- Given records -
++++++++++++++++++++

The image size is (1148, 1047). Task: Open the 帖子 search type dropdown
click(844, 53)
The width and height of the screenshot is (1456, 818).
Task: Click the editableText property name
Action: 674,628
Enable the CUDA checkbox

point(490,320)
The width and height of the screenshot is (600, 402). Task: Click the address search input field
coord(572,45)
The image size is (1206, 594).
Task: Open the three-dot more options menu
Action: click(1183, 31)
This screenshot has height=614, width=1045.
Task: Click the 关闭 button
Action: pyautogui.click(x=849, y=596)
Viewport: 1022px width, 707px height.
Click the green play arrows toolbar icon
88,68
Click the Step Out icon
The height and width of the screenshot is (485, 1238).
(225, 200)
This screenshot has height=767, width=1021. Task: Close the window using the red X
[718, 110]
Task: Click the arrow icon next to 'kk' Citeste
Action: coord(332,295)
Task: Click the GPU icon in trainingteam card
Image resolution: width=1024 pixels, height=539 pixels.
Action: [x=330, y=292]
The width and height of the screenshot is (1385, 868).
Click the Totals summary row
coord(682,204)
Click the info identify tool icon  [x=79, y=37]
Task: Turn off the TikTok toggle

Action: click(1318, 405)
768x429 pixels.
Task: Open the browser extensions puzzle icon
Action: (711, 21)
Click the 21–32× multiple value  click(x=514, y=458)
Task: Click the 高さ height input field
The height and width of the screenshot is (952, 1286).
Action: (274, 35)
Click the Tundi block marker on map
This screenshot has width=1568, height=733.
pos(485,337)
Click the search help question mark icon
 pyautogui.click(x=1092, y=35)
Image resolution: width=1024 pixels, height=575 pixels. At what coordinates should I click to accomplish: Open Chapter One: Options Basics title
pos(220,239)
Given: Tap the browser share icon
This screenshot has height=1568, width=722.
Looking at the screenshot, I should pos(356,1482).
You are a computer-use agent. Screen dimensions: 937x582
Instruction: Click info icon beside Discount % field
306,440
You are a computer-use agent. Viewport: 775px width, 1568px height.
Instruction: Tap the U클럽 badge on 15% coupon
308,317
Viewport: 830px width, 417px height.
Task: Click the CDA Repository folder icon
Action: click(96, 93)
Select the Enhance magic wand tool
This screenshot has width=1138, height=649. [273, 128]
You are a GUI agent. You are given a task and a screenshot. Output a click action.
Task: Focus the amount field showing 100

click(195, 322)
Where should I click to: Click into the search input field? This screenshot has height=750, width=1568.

++++++++++++++++++++

- What you need to do -
Each record above is to be printed again exactly as written.

- Result of the task -
The image size is (1148, 1047). Task: Open the 帖子 search type dropdown
click(844, 53)
The width and height of the screenshot is (1456, 818).
Task: Click the editableText property name
Action: 674,628
Enable the CUDA checkbox

point(490,320)
The width and height of the screenshot is (600, 402). Task: Click the address search input field
coord(572,45)
The image size is (1206, 594).
Task: Open the three-dot more options menu
Action: click(1183, 31)
This screenshot has height=614, width=1045.
Task: Click the 关闭 button
Action: pyautogui.click(x=849, y=596)
Viewport: 1022px width, 707px height.
Click the green play arrows toolbar icon
88,68
Click the Step Out icon
The height and width of the screenshot is (485, 1238).
(225, 200)
This screenshot has height=767, width=1021. Task: Close the window using the red X
[718, 110]
Task: Click the arrow icon next to 'kk' Citeste
Action: coord(332,295)
Task: Click the GPU icon in trainingteam card
Image resolution: width=1024 pixels, height=539 pixels.
Action: [x=330, y=292]
The width and height of the screenshot is (1385, 868).
Click the Totals summary row
coord(682,204)
Click the info identify tool icon  [x=79, y=37]
Task: Turn off the TikTok toggle

Action: click(1318, 405)
768x429 pixels.
Task: Open the browser extensions puzzle icon
Action: (711, 21)
Click the 21–32× multiple value  click(x=514, y=458)
Task: Click the 高さ height input field
The height and width of the screenshot is (952, 1286).
Action: (274, 35)
Click the Tundi block marker on map
This screenshot has width=1568, height=733.
pos(485,337)
Click the search help question mark icon
 pyautogui.click(x=1092, y=35)
Image resolution: width=1024 pixels, height=575 pixels. At what coordinates should I click to accomplish: Open Chapter One: Options Basics title
pos(220,239)
Given: Tap the browser share icon
This screenshot has height=1568, width=722.
Looking at the screenshot, I should pos(356,1482).
You are a computer-use agent. Screen dimensions: 937x582
Instruction: Click info icon beside Discount % field
306,440
You are a computer-use agent. Viewport: 775px width, 1568px height.
Instruction: Tap the U클럽 badge on 15% coupon
308,317
Viewport: 830px width, 417px height.
Task: Click the CDA Repository folder icon
Action: click(96, 93)
Select the Enhance magic wand tool
This screenshot has width=1138, height=649. [273, 128]
You are a GUI agent. You are given a task and a screenshot. Output a click action.
Task: Focus the amount field showing 100

click(195, 322)
Where should I click to: Click into the search input field? This screenshot has height=750, width=1568.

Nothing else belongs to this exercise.